- Opening Delimiter -
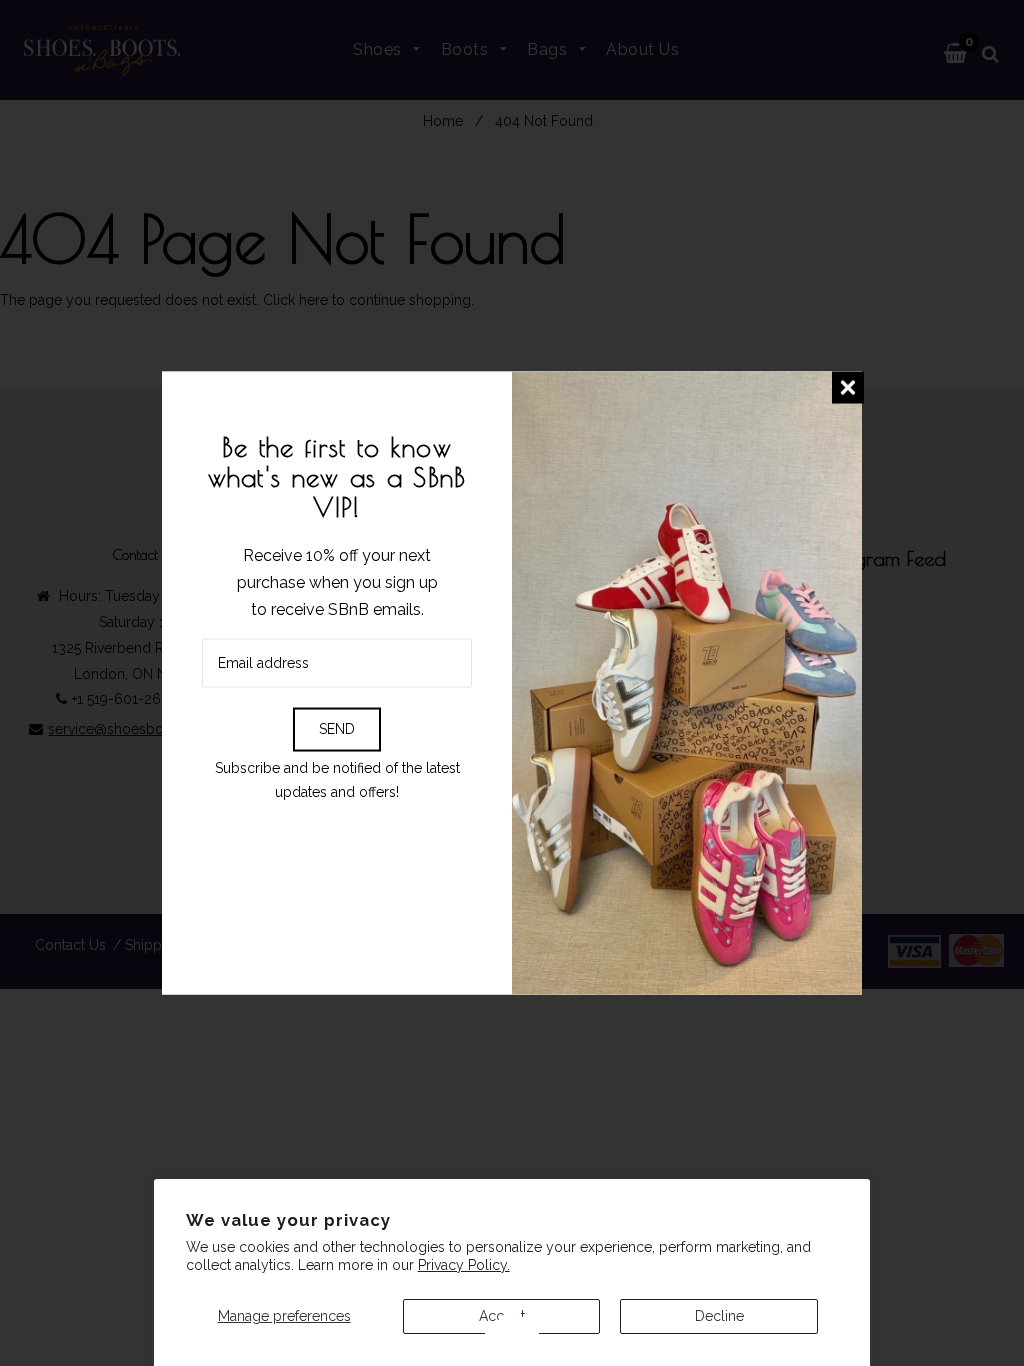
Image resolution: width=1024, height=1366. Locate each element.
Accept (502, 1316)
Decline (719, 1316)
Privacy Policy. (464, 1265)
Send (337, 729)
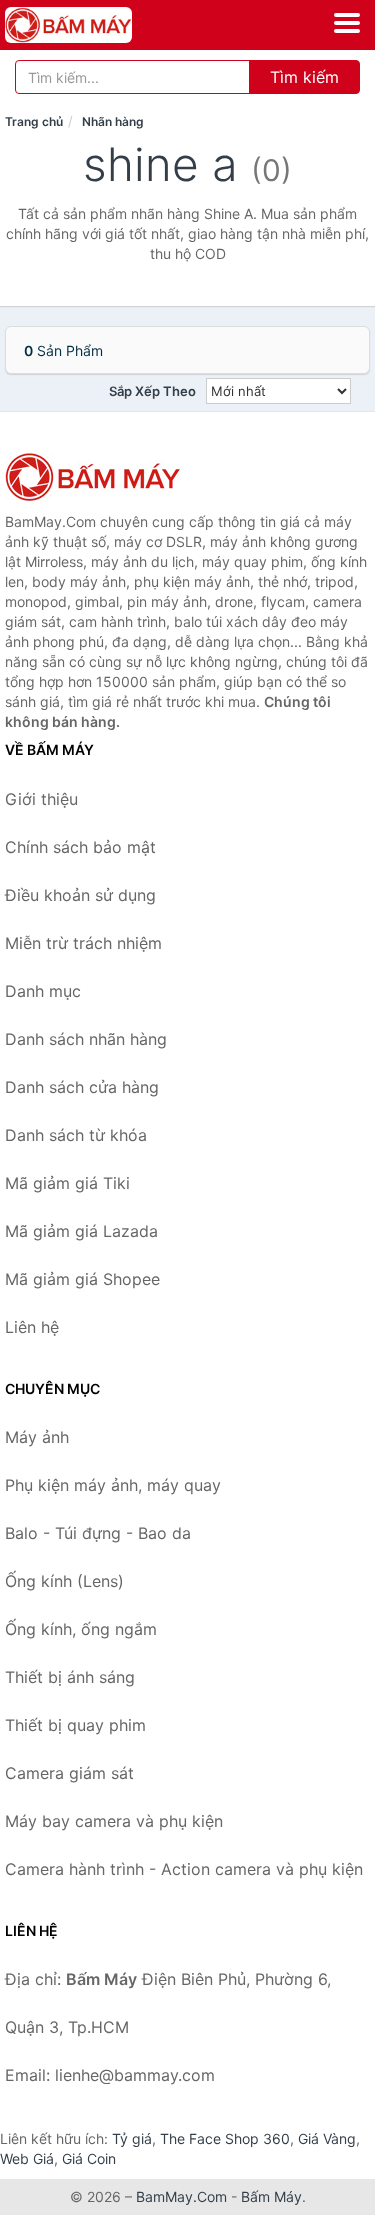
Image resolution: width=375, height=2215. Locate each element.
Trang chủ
- Closing Delimiter -
If a line of the entries above holds "each", count it, then report the total alone.

[SOLUTION TO THIS EXERCISE]: 2